#### Material for this exercise

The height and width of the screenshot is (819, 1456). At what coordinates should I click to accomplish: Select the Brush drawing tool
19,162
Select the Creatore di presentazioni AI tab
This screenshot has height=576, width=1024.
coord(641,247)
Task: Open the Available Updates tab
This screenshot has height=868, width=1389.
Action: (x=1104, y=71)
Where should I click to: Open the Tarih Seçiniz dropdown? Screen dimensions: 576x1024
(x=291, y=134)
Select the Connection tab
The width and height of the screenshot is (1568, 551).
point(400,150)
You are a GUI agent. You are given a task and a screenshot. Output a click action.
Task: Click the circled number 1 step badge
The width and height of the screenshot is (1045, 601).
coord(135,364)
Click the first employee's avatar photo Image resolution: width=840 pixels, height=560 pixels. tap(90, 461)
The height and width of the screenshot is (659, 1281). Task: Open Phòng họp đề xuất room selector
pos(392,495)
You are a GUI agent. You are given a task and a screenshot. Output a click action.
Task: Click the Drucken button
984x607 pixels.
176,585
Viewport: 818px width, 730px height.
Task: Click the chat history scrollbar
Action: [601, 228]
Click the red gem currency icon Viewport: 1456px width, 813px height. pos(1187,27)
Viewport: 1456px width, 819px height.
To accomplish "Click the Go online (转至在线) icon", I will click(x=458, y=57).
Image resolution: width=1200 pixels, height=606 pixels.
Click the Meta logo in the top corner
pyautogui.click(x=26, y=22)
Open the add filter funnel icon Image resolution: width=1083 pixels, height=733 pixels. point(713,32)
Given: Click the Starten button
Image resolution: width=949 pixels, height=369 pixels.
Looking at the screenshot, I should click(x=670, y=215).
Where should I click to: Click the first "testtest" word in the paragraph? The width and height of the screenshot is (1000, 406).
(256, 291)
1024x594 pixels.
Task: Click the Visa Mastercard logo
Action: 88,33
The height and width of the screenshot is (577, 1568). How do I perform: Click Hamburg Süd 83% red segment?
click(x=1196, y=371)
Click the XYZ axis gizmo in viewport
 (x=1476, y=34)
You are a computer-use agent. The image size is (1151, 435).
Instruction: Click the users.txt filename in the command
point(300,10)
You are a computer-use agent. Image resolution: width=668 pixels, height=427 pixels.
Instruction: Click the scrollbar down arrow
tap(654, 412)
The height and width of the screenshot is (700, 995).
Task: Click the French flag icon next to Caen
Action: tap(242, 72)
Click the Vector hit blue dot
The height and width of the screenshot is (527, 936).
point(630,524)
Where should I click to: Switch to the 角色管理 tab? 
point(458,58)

########

# Exercise brief:
Retype each of the items above word for word, keeping every line in its original order.

# Response for this exercise:
The height and width of the screenshot is (819, 1456). At what coordinates should I click to accomplish: Select the Brush drawing tool
19,162
Select the Creatore di presentazioni AI tab
This screenshot has height=576, width=1024.
coord(641,247)
Task: Open the Available Updates tab
This screenshot has height=868, width=1389.
Action: (x=1104, y=71)
Where should I click to: Open the Tarih Seçiniz dropdown? Screen dimensions: 576x1024
(x=291, y=134)
Select the Connection tab
The width and height of the screenshot is (1568, 551).
point(400,150)
You are a GUI agent. You are given a task and a screenshot. Output a click action.
Task: Click the circled number 1 step badge
The width and height of the screenshot is (1045, 601).
coord(135,364)
Click the first employee's avatar photo Image resolution: width=840 pixels, height=560 pixels. tap(90, 461)
The height and width of the screenshot is (659, 1281). Task: Open Phòng họp đề xuất room selector
pos(392,495)
You are a GUI agent. You are given a task and a screenshot. Output a click action.
Task: Click the Drucken button
984x607 pixels.
176,585
Viewport: 818px width, 730px height.
Task: Click the chat history scrollbar
Action: [601, 228]
Click the red gem currency icon Viewport: 1456px width, 813px height. pos(1187,27)
Viewport: 1456px width, 819px height.
To accomplish "Click the Go online (转至在线) icon", I will click(x=458, y=57).
Image resolution: width=1200 pixels, height=606 pixels.
Click the Meta logo in the top corner
pyautogui.click(x=26, y=22)
Open the add filter funnel icon Image resolution: width=1083 pixels, height=733 pixels. point(713,32)
Given: Click the Starten button
Image resolution: width=949 pixels, height=369 pixels.
Looking at the screenshot, I should click(x=670, y=215).
Where should I click to: Click the first "testtest" word in the paragraph? The width and height of the screenshot is (1000, 406).
(256, 291)
1024x594 pixels.
Task: Click the Visa Mastercard logo
Action: 88,33
The height and width of the screenshot is (577, 1568). How do I perform: Click Hamburg Süd 83% red segment?
click(x=1196, y=371)
Click the XYZ axis gizmo in viewport
 (x=1476, y=34)
You are a computer-use agent. The image size is (1151, 435).
Instruction: Click the users.txt filename in the command
point(300,10)
You are a computer-use agent. Image resolution: width=668 pixels, height=427 pixels.
Instruction: Click the scrollbar down arrow
tap(654, 412)
The height and width of the screenshot is (700, 995).
Task: Click the French flag icon next to Caen
Action: tap(242, 72)
Click the Vector hit blue dot
The height and width of the screenshot is (527, 936).
point(630,524)
Where should I click to: Switch to the 角色管理 tab? 
point(458,58)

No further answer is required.